Aufgabe. Gib aus der folgenden Auflistung die Zeilen von der Zeile mit „This screenshot has width=1512, height=803.“ bis zur Zeile mit „Action: [546, 1062]“, beide eingeschlossen, unverändert aus.

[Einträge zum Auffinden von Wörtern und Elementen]
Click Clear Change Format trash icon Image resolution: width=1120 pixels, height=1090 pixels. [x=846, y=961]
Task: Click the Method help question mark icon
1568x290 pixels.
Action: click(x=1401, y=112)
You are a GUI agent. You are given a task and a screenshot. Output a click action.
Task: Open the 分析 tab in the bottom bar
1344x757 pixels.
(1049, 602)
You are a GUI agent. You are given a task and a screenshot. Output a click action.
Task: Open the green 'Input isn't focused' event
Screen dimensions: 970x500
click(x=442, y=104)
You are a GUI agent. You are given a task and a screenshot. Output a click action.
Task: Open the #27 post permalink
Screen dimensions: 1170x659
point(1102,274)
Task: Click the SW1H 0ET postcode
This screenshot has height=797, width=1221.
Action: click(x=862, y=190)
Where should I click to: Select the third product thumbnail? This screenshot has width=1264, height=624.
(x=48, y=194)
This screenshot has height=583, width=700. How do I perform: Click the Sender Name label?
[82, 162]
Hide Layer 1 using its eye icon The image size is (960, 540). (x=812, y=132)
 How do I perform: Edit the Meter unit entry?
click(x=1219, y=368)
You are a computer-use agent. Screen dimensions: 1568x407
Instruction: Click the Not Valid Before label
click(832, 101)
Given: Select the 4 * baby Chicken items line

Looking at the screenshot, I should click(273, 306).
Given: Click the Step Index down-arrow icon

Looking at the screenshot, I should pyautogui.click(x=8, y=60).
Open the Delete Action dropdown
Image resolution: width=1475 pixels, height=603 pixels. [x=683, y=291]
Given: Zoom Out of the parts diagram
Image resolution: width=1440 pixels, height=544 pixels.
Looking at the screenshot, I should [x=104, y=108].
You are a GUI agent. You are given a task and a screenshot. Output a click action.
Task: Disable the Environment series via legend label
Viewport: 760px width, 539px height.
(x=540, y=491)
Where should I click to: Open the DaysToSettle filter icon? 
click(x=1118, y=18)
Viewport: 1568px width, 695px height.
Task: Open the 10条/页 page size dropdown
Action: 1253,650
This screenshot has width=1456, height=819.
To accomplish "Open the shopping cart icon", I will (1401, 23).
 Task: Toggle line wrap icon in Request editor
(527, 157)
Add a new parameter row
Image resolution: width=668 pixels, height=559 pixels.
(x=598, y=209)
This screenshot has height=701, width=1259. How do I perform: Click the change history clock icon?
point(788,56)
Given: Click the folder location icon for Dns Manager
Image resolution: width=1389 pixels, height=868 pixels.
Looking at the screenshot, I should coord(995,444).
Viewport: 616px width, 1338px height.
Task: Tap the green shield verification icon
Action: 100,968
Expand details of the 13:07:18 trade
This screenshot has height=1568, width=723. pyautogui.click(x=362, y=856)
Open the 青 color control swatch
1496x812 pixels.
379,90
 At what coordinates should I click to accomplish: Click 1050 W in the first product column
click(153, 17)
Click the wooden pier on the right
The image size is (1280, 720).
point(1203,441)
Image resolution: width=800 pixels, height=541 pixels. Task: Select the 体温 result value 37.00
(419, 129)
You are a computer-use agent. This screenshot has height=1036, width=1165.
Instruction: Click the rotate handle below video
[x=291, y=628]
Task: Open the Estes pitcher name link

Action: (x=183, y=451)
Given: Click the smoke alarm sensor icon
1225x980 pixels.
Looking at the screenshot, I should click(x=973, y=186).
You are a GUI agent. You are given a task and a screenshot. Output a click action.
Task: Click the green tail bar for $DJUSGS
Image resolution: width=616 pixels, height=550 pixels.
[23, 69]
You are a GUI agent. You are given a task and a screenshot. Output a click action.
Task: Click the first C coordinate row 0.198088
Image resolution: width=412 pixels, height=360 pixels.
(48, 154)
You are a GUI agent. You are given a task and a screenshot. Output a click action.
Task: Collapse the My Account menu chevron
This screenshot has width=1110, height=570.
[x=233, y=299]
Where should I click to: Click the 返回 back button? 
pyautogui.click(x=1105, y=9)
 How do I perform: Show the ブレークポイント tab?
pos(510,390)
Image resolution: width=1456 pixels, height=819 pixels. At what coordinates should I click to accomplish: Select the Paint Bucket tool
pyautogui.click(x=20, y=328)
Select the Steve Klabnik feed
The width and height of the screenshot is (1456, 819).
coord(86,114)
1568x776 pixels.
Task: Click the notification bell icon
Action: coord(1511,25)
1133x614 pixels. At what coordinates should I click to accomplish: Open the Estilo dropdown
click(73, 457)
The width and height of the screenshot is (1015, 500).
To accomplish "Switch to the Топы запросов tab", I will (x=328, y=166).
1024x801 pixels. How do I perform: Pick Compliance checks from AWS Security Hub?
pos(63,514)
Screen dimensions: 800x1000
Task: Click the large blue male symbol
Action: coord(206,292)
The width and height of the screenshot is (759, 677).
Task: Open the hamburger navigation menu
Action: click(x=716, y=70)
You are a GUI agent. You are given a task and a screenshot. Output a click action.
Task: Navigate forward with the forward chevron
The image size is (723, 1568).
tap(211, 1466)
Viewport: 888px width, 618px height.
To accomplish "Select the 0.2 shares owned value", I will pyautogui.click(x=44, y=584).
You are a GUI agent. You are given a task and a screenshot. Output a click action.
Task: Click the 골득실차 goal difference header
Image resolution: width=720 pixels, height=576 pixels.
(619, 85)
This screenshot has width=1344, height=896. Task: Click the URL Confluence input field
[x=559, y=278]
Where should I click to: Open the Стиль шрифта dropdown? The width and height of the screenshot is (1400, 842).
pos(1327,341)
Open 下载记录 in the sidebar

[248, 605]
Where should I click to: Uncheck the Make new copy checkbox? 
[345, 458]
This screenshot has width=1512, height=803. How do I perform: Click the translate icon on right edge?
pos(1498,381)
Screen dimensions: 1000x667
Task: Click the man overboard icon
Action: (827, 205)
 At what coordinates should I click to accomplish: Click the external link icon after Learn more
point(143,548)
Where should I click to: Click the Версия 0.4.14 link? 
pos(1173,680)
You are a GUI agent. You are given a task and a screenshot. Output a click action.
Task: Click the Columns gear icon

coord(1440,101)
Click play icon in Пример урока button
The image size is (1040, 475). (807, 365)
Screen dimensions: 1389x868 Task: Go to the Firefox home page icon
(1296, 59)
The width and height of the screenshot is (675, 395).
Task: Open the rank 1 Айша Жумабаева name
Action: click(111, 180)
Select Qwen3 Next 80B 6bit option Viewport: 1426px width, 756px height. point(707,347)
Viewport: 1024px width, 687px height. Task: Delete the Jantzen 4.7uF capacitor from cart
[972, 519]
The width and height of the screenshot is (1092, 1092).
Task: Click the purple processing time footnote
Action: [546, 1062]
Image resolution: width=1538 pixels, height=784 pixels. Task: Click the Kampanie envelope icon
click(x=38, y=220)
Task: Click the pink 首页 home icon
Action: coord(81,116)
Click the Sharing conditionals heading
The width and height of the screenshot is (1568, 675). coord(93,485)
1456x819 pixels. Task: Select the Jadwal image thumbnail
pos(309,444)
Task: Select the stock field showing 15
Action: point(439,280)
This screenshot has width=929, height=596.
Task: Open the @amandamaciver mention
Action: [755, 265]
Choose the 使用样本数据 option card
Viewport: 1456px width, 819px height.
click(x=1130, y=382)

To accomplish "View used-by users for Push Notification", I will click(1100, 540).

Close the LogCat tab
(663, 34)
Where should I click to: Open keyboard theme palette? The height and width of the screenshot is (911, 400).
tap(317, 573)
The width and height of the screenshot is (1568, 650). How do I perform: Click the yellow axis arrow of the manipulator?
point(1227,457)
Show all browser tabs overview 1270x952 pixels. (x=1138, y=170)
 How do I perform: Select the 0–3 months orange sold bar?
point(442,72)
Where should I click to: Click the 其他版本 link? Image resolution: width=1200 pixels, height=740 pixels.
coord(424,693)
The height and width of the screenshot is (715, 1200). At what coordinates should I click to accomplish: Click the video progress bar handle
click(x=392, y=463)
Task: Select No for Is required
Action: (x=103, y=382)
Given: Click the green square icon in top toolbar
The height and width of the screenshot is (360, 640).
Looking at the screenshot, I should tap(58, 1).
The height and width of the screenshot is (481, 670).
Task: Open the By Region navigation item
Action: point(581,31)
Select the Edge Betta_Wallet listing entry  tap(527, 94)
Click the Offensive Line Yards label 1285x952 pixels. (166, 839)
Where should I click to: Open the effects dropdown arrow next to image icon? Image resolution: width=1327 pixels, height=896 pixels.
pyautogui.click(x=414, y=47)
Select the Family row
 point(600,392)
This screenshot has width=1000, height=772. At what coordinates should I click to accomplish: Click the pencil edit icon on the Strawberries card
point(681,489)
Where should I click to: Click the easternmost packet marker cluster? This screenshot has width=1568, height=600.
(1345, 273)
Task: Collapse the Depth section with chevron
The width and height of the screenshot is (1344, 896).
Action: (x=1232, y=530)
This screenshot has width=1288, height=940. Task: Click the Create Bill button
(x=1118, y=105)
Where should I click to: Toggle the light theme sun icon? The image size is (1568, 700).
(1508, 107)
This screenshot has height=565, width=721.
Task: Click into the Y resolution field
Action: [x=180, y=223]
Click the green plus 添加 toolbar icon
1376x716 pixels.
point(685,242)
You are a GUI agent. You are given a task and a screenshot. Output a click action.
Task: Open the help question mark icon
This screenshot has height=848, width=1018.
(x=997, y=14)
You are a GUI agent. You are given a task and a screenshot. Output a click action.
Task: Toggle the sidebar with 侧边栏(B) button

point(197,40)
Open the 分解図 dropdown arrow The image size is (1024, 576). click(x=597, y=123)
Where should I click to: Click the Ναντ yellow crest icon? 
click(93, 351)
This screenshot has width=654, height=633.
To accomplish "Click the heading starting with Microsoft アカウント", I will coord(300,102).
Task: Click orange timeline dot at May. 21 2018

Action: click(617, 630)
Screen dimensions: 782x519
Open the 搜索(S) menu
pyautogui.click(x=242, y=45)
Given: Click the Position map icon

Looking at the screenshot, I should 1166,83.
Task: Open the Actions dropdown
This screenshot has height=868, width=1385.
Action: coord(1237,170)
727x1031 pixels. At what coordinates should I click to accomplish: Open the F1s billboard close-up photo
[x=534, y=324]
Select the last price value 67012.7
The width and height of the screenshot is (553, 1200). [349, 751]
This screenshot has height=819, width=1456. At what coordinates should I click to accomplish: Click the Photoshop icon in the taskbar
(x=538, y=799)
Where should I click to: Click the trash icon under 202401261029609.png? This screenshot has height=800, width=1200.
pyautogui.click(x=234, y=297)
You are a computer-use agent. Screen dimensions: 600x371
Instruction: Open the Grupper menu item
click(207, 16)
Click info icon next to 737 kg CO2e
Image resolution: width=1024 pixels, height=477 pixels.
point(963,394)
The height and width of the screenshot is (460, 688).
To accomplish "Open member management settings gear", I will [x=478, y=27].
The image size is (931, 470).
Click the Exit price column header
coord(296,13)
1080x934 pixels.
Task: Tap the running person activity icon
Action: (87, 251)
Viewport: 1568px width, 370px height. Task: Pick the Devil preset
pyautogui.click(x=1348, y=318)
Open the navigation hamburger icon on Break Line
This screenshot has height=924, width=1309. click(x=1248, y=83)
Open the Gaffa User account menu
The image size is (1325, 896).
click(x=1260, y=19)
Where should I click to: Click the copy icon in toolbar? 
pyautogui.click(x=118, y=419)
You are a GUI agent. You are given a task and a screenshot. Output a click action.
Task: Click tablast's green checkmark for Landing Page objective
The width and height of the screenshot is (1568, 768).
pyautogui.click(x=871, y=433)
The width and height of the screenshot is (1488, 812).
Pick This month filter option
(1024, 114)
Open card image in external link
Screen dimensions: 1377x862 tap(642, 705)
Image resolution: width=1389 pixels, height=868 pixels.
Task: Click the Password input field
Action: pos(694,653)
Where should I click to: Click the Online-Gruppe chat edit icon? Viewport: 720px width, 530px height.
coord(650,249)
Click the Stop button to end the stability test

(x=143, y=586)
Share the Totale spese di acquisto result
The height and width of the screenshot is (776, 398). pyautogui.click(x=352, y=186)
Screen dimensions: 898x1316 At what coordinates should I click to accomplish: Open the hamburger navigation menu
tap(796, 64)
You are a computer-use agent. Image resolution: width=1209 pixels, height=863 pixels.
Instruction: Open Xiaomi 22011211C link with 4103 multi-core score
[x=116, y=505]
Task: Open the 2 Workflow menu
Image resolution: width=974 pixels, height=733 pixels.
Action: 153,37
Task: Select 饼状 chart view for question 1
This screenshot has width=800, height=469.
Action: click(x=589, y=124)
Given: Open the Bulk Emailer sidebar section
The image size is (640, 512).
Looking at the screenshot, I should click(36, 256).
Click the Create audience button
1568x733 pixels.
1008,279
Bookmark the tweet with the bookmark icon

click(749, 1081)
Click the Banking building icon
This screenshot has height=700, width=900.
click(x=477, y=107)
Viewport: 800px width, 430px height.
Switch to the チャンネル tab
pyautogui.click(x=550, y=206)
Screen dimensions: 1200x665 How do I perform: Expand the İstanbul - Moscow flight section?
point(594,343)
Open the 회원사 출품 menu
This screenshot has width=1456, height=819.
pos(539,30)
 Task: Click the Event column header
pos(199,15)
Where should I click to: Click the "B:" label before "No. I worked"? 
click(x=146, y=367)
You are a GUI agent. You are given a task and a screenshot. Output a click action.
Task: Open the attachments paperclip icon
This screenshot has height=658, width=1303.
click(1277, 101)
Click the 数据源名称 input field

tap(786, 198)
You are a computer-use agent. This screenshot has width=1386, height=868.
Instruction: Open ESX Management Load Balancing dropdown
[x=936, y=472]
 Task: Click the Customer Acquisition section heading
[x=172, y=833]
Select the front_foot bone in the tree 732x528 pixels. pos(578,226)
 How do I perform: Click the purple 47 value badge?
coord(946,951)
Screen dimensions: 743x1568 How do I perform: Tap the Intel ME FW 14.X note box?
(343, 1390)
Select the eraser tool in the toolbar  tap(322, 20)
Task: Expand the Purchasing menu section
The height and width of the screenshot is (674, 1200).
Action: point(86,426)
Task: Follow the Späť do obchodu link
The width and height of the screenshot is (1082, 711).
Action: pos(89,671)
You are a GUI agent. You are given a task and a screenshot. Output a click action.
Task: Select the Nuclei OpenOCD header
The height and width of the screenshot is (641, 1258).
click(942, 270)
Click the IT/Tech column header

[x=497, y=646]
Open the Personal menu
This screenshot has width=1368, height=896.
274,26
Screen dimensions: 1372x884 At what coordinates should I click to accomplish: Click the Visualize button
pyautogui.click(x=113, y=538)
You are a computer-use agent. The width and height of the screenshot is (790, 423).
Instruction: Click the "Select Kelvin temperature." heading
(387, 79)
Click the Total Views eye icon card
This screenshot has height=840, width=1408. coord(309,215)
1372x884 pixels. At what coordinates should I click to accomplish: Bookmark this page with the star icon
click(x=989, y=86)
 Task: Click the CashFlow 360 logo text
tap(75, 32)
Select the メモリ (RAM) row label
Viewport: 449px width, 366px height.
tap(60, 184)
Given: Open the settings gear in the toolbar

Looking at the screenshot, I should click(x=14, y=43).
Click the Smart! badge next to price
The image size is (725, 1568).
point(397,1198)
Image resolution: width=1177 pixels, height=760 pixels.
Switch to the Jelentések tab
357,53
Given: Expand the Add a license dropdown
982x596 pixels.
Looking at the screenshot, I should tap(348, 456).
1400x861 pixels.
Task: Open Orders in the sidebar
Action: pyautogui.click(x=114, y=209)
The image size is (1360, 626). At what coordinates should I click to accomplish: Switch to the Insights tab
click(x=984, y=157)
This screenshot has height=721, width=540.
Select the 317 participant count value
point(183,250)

Vollständige Antwort.
This screenshot has width=1512, height=803. How do I perform: Click the translate icon on right edge?
pos(1498,381)
Screen dimensions: 1000x667
Task: Click the man overboard icon
Action: (827, 205)
 At what coordinates should I click to accomplish: Click the external link icon after Learn more
point(143,548)
Where should I click to: Click the Версия 0.4.14 link? 
pos(1173,680)
You are a GUI agent. You are given a task and a screenshot. Output a click action.
Task: Click the Columns gear icon

coord(1440,101)
Click play icon in Пример урока button
The image size is (1040, 475). (807, 365)
Screen dimensions: 1389x868 Task: Go to the Firefox home page icon
(1296, 59)
The width and height of the screenshot is (675, 395).
Task: Open the rank 1 Айша Жумабаева name
Action: click(111, 180)
Select Qwen3 Next 80B 6bit option Viewport: 1426px width, 756px height. point(707,347)
Viewport: 1024px width, 687px height. Task: Delete the Jantzen 4.7uF capacitor from cart
[972, 519]
The width and height of the screenshot is (1092, 1092).
Task: Click the purple processing time footnote
Action: [546, 1062]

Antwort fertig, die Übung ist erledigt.